--- Text extract ---
+ + + +
Ready to take on this trail? not really!
The lead group of us made it to Parker Canyon Lake(300 start) around 8:20. I made a mental note to the fact this gave us a 40 minute head start on the faster azt 300 riders, since they start at 9:00 am.
It was around 10:30 am when Jay Petervary and I were HABing up the big push before Canelo pass road when we heard someone coming up behind us. I could barely believe me eyes when I turned around to see Kurt Refsnider pushing his bike up behind us. I was running the numbers in my head and figured that Kurt had closed a 40 minute gap on us in just 90 minutes. How is this possible? It helps being super human I guess. It also helped that his bike had so little weight on it that it was practically pushing itself up the hill as Kurt was walking. He was not bikepacking at all. If he was carrying anything, it was food, not camping gear. Nonetheless, that was still extremely impressive for anyone to be moving so swiftly through the Canelos as he was.
By the time I rolled into Patagonia, the heat was beginning to get to me and the road grind from Patagonia to Sonoita that I was looking forward to hammering out was now looking like it was going to be a slog, a crawl in which I would struggle to keep my stomach in check and my head from over heating. I did not help that I ignored my senses that were telling me that I needed to stop and eat something in Patagonia to avoid a blood sugar bonk in addition to the heat bonk.
Leaving Sonoita was difficult. I was already in a bonk and going back out into the heat was not appealing to me at all. I was almost convinced that I needed to sleep in Sonoita and try again tomorrow. Still, I convinced myself that I can't let the trail get to me this early in the game and that I needed to get out there and start putting miles behind me if I was ever going to make it to Utah.
+ + + +
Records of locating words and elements
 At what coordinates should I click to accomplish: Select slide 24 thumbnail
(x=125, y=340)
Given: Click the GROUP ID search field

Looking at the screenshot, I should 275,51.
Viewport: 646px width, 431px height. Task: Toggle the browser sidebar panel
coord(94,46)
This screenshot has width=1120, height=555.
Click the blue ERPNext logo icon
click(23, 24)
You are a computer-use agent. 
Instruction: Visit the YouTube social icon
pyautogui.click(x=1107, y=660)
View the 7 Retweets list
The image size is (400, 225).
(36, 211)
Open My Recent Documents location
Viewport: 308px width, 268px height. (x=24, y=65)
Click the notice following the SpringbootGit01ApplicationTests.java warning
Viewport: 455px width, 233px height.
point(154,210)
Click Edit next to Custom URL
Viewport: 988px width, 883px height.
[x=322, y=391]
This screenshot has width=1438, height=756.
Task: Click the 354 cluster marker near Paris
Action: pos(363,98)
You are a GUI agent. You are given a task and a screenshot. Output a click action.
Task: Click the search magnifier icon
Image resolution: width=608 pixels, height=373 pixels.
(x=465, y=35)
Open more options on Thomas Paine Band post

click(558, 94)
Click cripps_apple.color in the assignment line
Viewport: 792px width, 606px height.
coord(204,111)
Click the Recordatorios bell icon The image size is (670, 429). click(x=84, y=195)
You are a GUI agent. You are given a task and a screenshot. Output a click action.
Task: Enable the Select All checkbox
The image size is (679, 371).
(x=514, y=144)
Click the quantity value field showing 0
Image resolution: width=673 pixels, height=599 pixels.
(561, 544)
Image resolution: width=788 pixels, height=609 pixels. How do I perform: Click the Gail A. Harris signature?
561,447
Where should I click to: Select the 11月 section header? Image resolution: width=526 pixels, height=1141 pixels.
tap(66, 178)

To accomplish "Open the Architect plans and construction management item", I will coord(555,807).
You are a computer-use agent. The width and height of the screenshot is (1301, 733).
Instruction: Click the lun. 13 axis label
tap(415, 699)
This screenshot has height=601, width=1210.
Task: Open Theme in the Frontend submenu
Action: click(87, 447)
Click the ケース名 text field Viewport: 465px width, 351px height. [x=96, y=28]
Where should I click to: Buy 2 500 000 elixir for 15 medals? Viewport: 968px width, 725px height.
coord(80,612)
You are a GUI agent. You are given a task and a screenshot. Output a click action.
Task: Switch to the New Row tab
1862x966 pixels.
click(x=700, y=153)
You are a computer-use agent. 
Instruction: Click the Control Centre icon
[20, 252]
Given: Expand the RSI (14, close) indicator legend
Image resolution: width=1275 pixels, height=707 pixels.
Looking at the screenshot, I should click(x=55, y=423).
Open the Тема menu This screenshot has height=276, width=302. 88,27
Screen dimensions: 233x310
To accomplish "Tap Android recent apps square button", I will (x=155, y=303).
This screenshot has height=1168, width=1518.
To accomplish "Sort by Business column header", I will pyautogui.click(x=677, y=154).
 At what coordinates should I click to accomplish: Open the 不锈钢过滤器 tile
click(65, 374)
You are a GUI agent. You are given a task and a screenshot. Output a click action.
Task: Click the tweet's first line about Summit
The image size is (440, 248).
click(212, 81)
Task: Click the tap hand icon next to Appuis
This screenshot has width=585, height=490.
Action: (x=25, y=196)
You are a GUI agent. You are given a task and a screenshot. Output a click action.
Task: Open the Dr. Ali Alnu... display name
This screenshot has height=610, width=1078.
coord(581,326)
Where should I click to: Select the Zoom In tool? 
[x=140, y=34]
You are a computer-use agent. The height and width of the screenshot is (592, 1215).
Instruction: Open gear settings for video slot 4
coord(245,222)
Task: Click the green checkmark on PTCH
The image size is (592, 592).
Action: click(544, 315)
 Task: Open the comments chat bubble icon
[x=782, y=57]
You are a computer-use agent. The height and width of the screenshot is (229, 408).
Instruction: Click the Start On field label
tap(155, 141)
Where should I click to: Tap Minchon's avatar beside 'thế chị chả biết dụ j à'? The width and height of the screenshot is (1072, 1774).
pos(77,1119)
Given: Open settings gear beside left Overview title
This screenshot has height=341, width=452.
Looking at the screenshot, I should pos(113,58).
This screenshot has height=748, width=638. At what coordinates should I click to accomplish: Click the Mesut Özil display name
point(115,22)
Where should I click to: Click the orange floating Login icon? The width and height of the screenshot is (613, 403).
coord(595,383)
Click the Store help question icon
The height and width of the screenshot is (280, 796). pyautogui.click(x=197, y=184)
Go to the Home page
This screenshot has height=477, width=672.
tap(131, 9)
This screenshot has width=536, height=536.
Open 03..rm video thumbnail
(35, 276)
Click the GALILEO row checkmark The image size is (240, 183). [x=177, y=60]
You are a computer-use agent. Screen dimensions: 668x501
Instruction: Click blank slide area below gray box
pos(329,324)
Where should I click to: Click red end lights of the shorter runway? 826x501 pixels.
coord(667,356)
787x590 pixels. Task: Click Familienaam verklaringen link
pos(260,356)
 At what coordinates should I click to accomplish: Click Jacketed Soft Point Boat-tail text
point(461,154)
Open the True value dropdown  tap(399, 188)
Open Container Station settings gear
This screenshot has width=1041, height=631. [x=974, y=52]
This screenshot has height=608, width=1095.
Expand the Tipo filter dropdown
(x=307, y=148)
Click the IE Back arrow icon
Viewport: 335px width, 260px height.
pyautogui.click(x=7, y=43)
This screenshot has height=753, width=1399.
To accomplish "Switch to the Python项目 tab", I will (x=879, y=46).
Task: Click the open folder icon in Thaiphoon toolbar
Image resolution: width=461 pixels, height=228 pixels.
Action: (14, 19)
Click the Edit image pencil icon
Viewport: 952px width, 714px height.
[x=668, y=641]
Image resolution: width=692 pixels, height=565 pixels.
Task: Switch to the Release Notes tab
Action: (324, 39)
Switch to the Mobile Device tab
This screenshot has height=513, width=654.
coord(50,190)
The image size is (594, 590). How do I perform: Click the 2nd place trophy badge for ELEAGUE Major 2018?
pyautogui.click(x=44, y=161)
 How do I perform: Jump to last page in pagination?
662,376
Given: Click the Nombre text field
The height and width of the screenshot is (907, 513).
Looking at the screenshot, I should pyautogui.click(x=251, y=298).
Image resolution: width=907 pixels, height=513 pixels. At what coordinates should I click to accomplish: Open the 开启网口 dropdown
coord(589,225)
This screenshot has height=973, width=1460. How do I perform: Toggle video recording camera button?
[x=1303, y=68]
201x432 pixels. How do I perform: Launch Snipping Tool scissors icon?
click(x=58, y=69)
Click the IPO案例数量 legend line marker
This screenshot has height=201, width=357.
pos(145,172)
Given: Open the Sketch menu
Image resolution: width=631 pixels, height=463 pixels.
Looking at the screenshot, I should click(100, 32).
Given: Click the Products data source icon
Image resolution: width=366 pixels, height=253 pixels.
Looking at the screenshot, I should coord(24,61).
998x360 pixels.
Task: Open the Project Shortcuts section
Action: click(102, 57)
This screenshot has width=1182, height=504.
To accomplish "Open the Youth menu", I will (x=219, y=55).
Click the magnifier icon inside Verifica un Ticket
+ + + +
--- Challenges ---
1. Reproduce the bikepacking ride account word for word.
2. Locate every line of the records containing the string "label" and copy each of those lines.

--- Answers given ---
1.
Ready to take on this trail? not really!
The lead group of us made it to Parker Canyon Lake(300 start) around 8:20. I made a mental note to the fact this gave us a 40 minute head start on the faster azt 300 riders, since they start at 9:00 am.
It was around 10:30 am when Jay Petervary and I were HABing up the big push before Canelo pass road when we heard someone coming up behind us. I could barely believe me eyes when I turned around to see Kurt Refsnider pushing his bike up behind us. I was running the numbers in my head and figured that Kurt had closed a 40 minute gap on us in just 90 minutes. How is this possible? It helps being super human I guess. It also helped that his bike had so little weight on it that it was practically pushing itself up the hill as Kurt was walking. He was not bikepacking at all. If he was carrying anything, it was food, not camping gear. Nonetheless, that was still extremely impressive for anyone to be moving so swiftly through the Canelos as he was.
By the time I rolled into Patagonia, the heat was beginning to get to me and the road grind from Patagonia to Sonoita that I was looking forward to hammering out was now looking like it was going to be a slog, a crawl in which I would struggle to keep my stomach in check and my head from over heating. I did not help that I ignored my senses that were telling me that I needed to stop and eat something in Patagonia to avoid a blood sugar bonk in addition to the heat bonk.
Leaving Sonoita was difficult. I was already in a bonk and going back out into the heat was not appealing to me at all. I was almost convinced that I needed to sleep in Sonoita and try again tomorrow. Still, I convinced myself that I can't let the trail get to me this early in the game and that I needed to get out there and start putting miles behind me if I was ever going to make it to Utah.

2.
Instruction: Click the lun. 13 axis label
Instruction: Click the Start On field label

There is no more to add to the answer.